Meacher agreed. “There will be few profits and a none too green economy if we carry on producing waste at current levels,” he said. “Waste is an all too visible sign of inefficiency – a waste of the raw materials, embodied energy, manpower and processing, transportation etcetera. But it is also now a major environmental problem.”
The UK produces 400 million tonnes of waste each year, and the growth in waste has become un-coupled from the growth in the economy, with a 3% increase in waste each year, compared to only around 2% growth in the economy.
The Performance and Innovation Unit – the organisation that produced the Government’s energy report earlier this year (see related story) – is currently working on a ‘waste report’, which is intended to help the Department for the Environment, Food and Rural Affairs in the delivery of its waste strategy, said Meacher.
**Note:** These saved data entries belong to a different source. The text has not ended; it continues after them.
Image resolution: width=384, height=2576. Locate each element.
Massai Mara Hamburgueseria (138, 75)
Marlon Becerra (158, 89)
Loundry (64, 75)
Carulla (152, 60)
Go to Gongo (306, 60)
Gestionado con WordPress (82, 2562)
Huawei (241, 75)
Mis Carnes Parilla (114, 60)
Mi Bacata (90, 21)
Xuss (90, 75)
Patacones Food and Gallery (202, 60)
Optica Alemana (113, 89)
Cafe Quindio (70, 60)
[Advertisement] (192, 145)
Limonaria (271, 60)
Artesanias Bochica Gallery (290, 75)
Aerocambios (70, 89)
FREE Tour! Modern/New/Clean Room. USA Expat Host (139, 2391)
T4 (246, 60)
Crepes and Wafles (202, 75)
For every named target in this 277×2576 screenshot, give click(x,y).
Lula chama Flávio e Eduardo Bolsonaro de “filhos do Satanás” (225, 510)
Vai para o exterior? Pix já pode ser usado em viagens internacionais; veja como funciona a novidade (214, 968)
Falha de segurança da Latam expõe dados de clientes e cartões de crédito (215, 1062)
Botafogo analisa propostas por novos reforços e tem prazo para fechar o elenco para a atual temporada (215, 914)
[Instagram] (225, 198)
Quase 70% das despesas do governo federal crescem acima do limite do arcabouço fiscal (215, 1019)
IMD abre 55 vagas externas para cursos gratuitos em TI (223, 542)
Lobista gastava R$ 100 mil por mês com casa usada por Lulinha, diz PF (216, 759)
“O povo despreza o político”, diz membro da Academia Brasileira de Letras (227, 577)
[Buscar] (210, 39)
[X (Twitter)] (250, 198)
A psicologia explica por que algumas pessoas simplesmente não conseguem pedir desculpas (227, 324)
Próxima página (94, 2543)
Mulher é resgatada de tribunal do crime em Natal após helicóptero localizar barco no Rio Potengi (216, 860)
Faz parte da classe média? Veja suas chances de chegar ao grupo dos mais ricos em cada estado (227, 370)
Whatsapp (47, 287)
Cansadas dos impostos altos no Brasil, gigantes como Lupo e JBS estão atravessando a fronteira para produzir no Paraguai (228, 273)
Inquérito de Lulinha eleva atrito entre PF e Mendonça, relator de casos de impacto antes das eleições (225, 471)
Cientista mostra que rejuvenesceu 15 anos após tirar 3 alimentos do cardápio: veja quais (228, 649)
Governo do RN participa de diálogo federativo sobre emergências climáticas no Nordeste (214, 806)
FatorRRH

The Government is also pushing local authorities to increase their recycling rates by a combination of statutory targets and increased funding. Local authorities have to treble their recycling in five years, “and I intend to enforce this,” said Meacher. A third source of aid for recycling comes in the form of the relatively new Waste and Resources Action Plan (WRAP), an organisation designed to tackle the market barriers to increased recycling and develop markets for recycled products.
The Minister also outlined some examples of where good waste management is saving companies money. Kronospan Ltd, a manufacturer of MDF and other wood products, has introduced a new effluent plant, which is now saving the company over £1/4 million, cutting their water consumption by 44,000 cubic metres, cutting 48,000 cubic metres of effluent and replacing 480 tonnes of raw materials with recovered solids.
“Similarly, by introducing a waste minimisation programme, Walkers Snack Foods Ltd achieved cost savings of almost £1 million in the first year, reducing water use and solid wastes,” said Meacher.